**The data:**

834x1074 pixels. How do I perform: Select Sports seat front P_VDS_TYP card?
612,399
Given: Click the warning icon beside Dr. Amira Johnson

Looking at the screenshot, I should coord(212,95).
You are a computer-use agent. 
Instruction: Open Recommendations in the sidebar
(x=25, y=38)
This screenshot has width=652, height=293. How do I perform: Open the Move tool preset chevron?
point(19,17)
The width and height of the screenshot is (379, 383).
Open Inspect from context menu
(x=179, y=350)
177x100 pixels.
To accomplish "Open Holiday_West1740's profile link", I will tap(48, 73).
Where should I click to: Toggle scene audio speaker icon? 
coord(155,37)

--

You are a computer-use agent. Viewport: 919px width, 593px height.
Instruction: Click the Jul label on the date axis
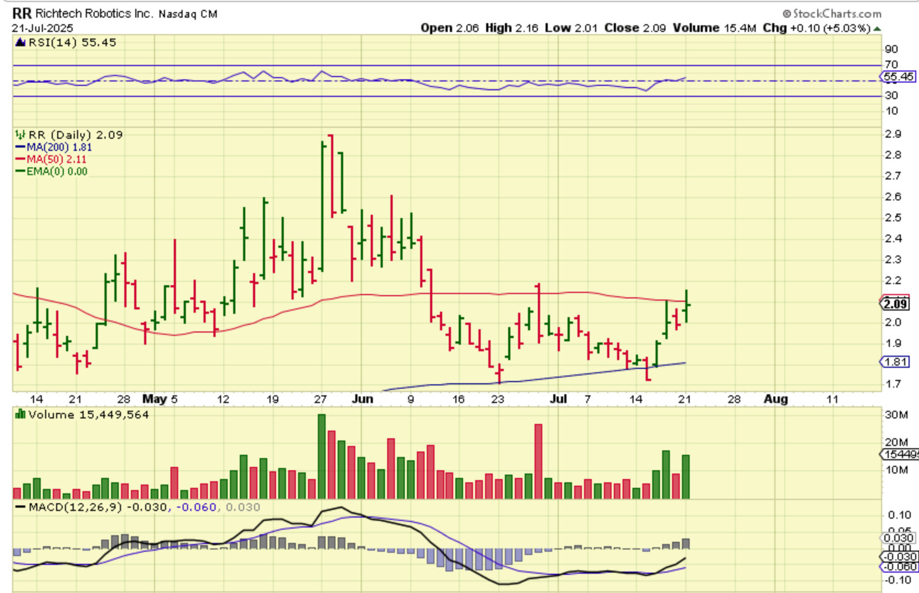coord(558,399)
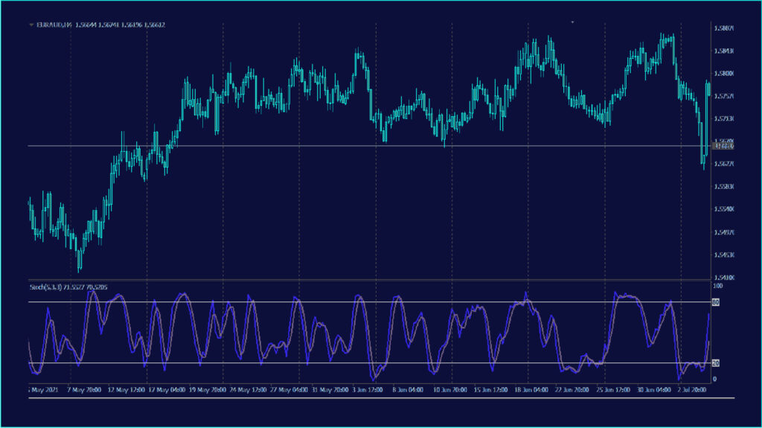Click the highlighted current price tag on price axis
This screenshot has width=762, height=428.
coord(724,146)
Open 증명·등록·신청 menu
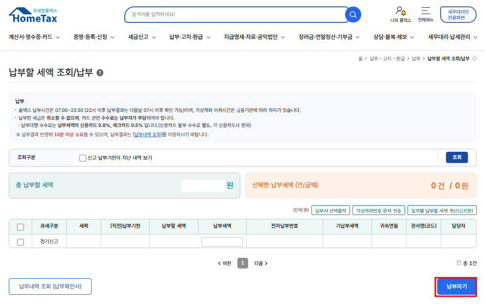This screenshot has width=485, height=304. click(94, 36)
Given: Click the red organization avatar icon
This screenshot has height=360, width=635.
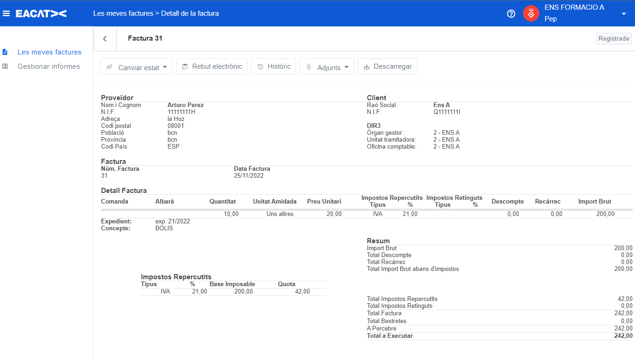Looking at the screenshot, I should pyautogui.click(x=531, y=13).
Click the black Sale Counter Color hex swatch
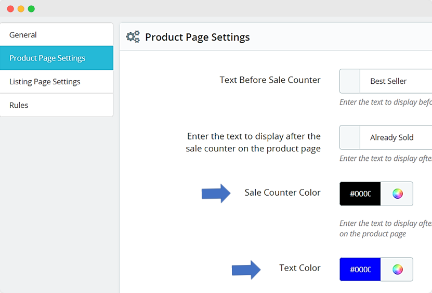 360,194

...

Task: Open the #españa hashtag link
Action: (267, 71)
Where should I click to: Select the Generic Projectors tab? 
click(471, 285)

**Your assignment:** Whenever the word "computer" shows up in a line above, copy that line.

**Result of this task:**
You are a computer-use agent. 
You are a computer-use agent. Viewport: 919px width, 593px height.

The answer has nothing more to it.